Given text Start Marker

A website is developing fast that can help the many thousands of people in the UK who want to start their own business. These aspiring entrepreneurs would benefit from the guidance that incubators and accelerators provide, but they do not have the means to get it. The website uses a collection of information to provide an assessment of the maturity of the enterprise – as a venture, and to help raise that profile. It will become increasingly widely useful.
You first have to register on Dreamstake (some 9,000 people have done so), and provide a substantial amount of information (some of which can be imported automatically from your entries on LinkedIn and TechCruch), and when you have provided the essentials, the site uses an algorythm which its founders have developed – based on the ‘Startup Genome’ (using such things as team composition, number of pivots, extent of funding to date etc) to provide you with a rating about your business’s maturity. And it helps you to determine what to do to enhance that rating.
The site also guides you to:
* seminars on specific topics – at Google Campus in London
* a skill search and swap function (just added) that circulates your
requirements for expert help on eg Facebook and Twitter
* certain sources of potential funding, such as Start-up loans
(16 achieved in the last three months).
* selected firms providing advice.
The site enables early-stage ventures (of which there are now some 400 on the site) to assess their progress and look for help and advice – all free of charge.

Given text End Marker
Material supplied Start Marker

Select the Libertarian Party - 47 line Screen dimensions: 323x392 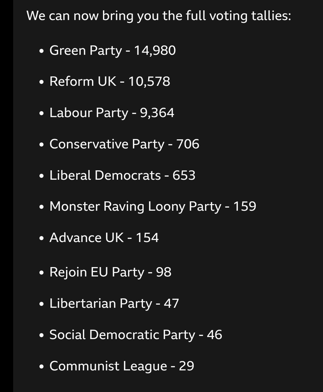[x=114, y=303]
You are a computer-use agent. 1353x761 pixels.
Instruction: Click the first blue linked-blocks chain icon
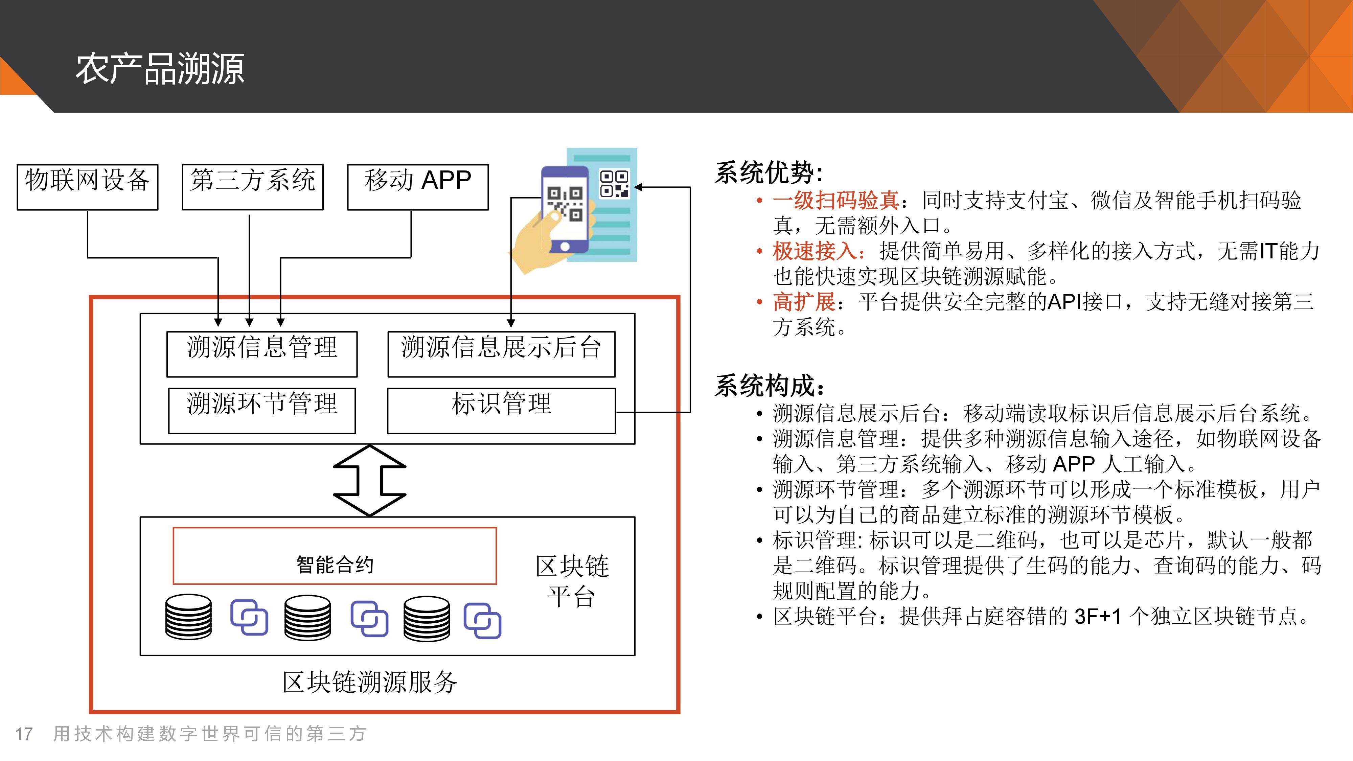tap(249, 617)
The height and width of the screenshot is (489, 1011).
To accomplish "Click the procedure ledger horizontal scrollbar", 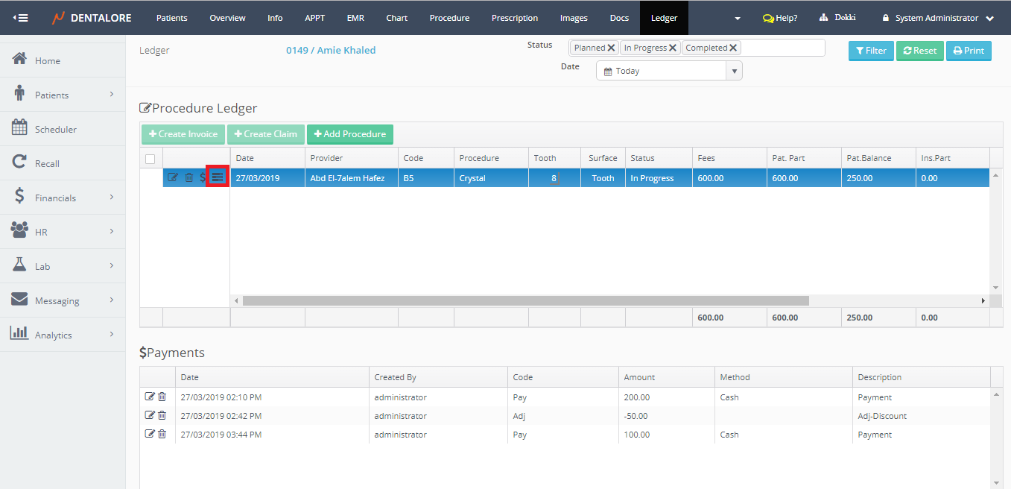I will tap(525, 300).
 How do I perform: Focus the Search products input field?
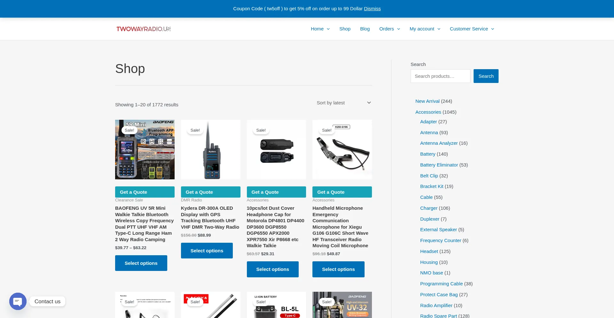pyautogui.click(x=440, y=76)
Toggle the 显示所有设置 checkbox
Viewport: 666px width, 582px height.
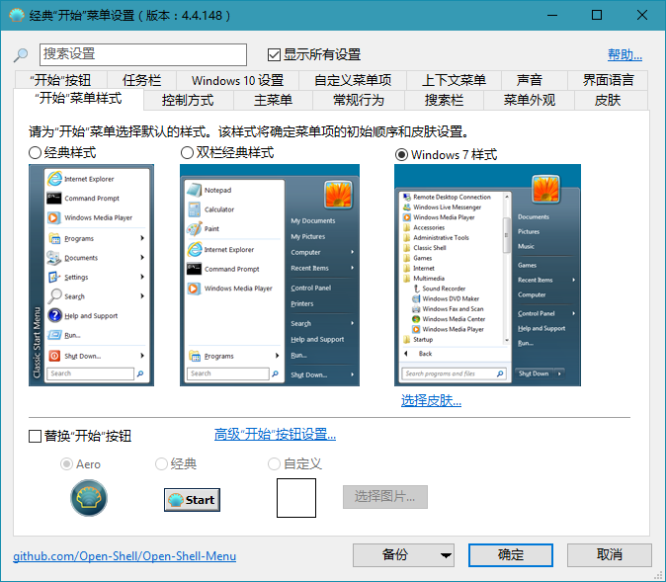tap(275, 54)
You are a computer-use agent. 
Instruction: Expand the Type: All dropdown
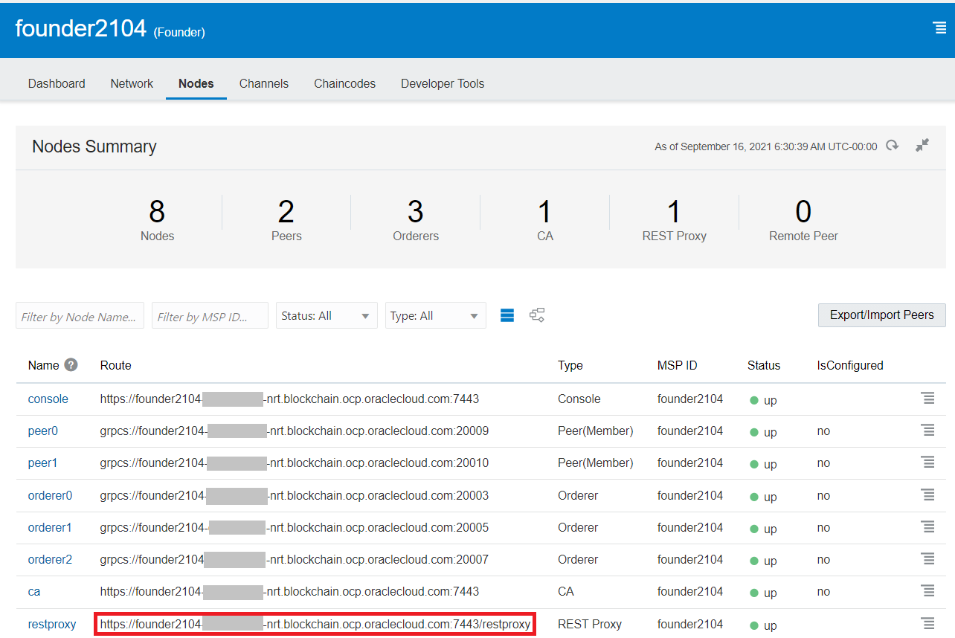435,315
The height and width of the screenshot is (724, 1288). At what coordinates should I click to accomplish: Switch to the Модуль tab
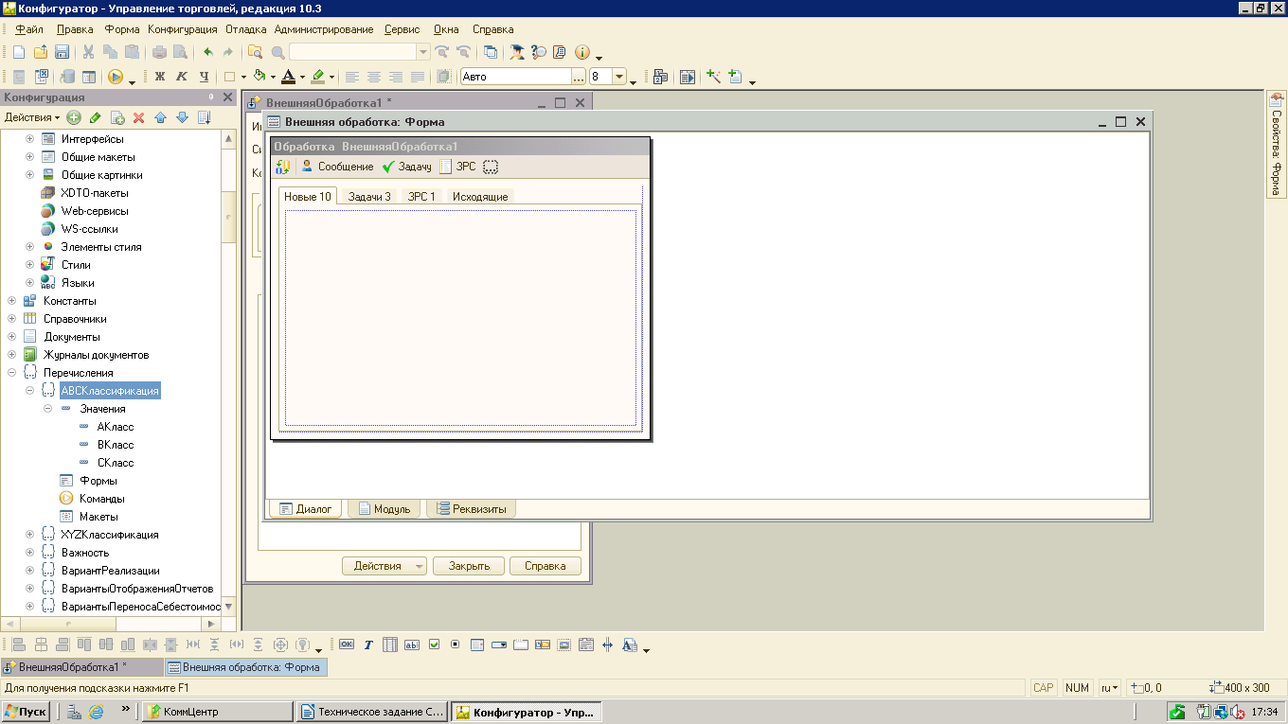pyautogui.click(x=384, y=509)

Material supplied End Marker

--- Required work ---
1 – From the text about the Dreamstake website, extract the passage that begins with the words containing "You first have" and ends with "enhance that rating.".
2 – Write the next part of the text about the Dreamstake website, continuing after its final sentence.

--- Per-task outputs ---
1 –
You first have to register on Dreamstake (some 9,000 people have done so), and provide a substantial amount of information (some of which can be imported automatically from your entries on LinkedIn and TechCruch), and when you have provided the essentials, the site uses an algorythm which its founders have developed – based on the ‘Startup Genome’ (using such things as team composition, number of pivots, extent of funding to date etc) to provide you with a rating about your business’s maturity. And it helps you to determine what to do to enhance that rating.

2 –
It does not as yet make any distinction between sectors, types of product/service, or degree of innovation; nor does it yet provide a route to appropriate mentors (eg a general adviser plus links to an ever-changing array of needs for specific help); nor to financing opportunities (eg that specialise in your sector, your type of product, your business’s maturity); but it is likely to do so as soon as its algorythms succeed in linking emerging needs (for example in product development eg seeking an expert in cardio-diagnostics) with management’s progress in tackling them (for example in marketing, such as actually obtaining a customer). While the network does collect much of this data already, it does not necessarily include it in the rating.
Already of use to universities (with their booming Entrepreneurship Clubs, to Incubators (as a source of self-help for incubatees), to the Department of Work and Pensions (to help with youth unemployment), and to schools (always weak on career advice), the site is likely soon to become valuable to Angel organisations and venture capital companies.